Enterprise Architecture

:::info Source Sourced from docs/01-enterprise-architecture.md in the documentation repo. :::

Companion docs: 02 DDD & Bounded Contexts · 03 Microservices · 04 Event-Driven · 13 Security & Tenancy · ADR 0001 — Kong edge gateway

1. Business Architecture

1.1 Stakeholders & Personas

Side	Persona	Primary Goals
Provider	Course Author	Create high-quality interactive courses fast, with AI assistance
Provider	Provider Admin	Manage catalog, pricing, payouts, analytics
Organization	Org Admin	Assign courses to employees, enforce compliance, get reports
Organization	Org Manager	View team progress, intervene on at-risk learners
Learner	Employee Learner	Complete assigned trainings, including offline
Learner	Individual Learner	Buy courses, learn on demand, earn certificates
Internal	Platform Admin	Tenant management, abuse handling, billing reconciliation
Internal	Compliance Officer	Audit logs, AI provenance review, data subject requests

1.2 Value Streams

Author → Publish → Sell (Provider value stream)
Discover → License → Assign (Organization value stream)
Receive → Learn → Certify (Learner value stream)
Operate → Audit → Comply (Platform/Compliance value stream)

1.3 Capability Map (top-level)

Identity & Access | Tenant & Org Mgmt | Catalog & Discovery | Authoring Suite
Marketplace & Licensing | Billing & Payouts | Assignment & Compliance
Learning Delivery & Player | Progress & Records (LRS) | Assessment & Grading
Certification | Notifications | Media Pipeline | Search & Recommendation
Analytics & Reporting | AI Services | Offline Sync | Security & Compliance

2. Application Architecture (Clean Architecture Across the Estate)

Every backend microservice is structured per Clean / Hexagonal Architecture, with Domain-Driven layers:

┌────────────────────────── Presentation ───────────────────────────┐
│ NestJS Controllers · GraphQL Resolvers (optional) · WebSockets/SSE │
└─────────────┬──────────────────────────────────────────────────────┘
              │
┌────────────────────────── Application ───────────────────────────┐
│ Use-Cases · Command/Query Handlers · DTOs · Mappers · Ports      │
└─────────────┬──────────────────────────────────────────────────────┘
              │
┌────────────────────────── Domain (pure TS) ──────────────────────┐
│ Aggregates · Entities · Value Objects · Domain Events · Services │
└─────────────┬──────────────────────────────────────────────────────┘
              │
┌────────────────────────── Infrastructure ────────────────────────┐
│ Postgres Repos · NATS Pub/Sub · S3/R2 Adapters · HTTP Clients    │
│ Outbox · Saga Engines · AI Gateway Client · Sync Client          │
└──────────────────────────────────────────────────────────────────┘

Strict dependency rule: outer layers depend inward only.
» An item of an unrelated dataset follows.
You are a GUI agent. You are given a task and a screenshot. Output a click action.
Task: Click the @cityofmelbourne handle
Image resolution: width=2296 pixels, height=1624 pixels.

Domain has zero framework imports. Application defines ports/ interfaces; infrastructure provides adapters bound at module wiring time.

The frontend mirrors this with: app/ (presentation routes) → services/ + hooks/ (application) → lib/domain/ (pure TS domain models) → lib/adapters/ (HTTP, IndexedDB, Service Worker, AI client).

3. Bounded Contexts (Detail in doc 02)

18 contexts grouped by domain class:

Class	Contexts
Core	Authoring · Delivery · Progress (LRS) · Assignment · Marketplace · AI Services · Offline Sync
Supporting	Catalog · Content-Packaging · Assessment · Certification · Enrollment · Search · Analytics
Generic	Identity · Tenant · Billing · Notification · Media

4. Data Architecture

4.1 Storage Topology

Store	Owner	Purpose
Postgres (per service)	Each microservice	OLTP, RLS-isolated
pgvector (extension)	ai-gateway-service	Embeddings, semantic search
OpenSearch	search-service	Lexical search index
Redis	All services	Caches, rate-limit counters, idempotency keys, ephemeral session
S3 / Cloudflare R2	media-service, content-service	Media, SCORM zips, PlayPackage Bundles, AI artifacts
ClickHouse (or BigQuery / Snowflake)	analytics-service	Columnar warehouse for reporting
NATS JetStream	All services	Event log, durable streams
IndexedDB (Dexie)	Web client	Offline data, outbox
SQLite	Mobile/desktop client	Same logical schema as IndexedDB

4.2 Data Ownership

Each service owns its schema. Cross-service queries forbidden. Read-models are projected via NATS subscriptions.
Write-side authoritative; read-side eventually consistent (target lag < 2s p95).
Reference data (e.g., country list, languages) is replicated via NATS broadcast on changes.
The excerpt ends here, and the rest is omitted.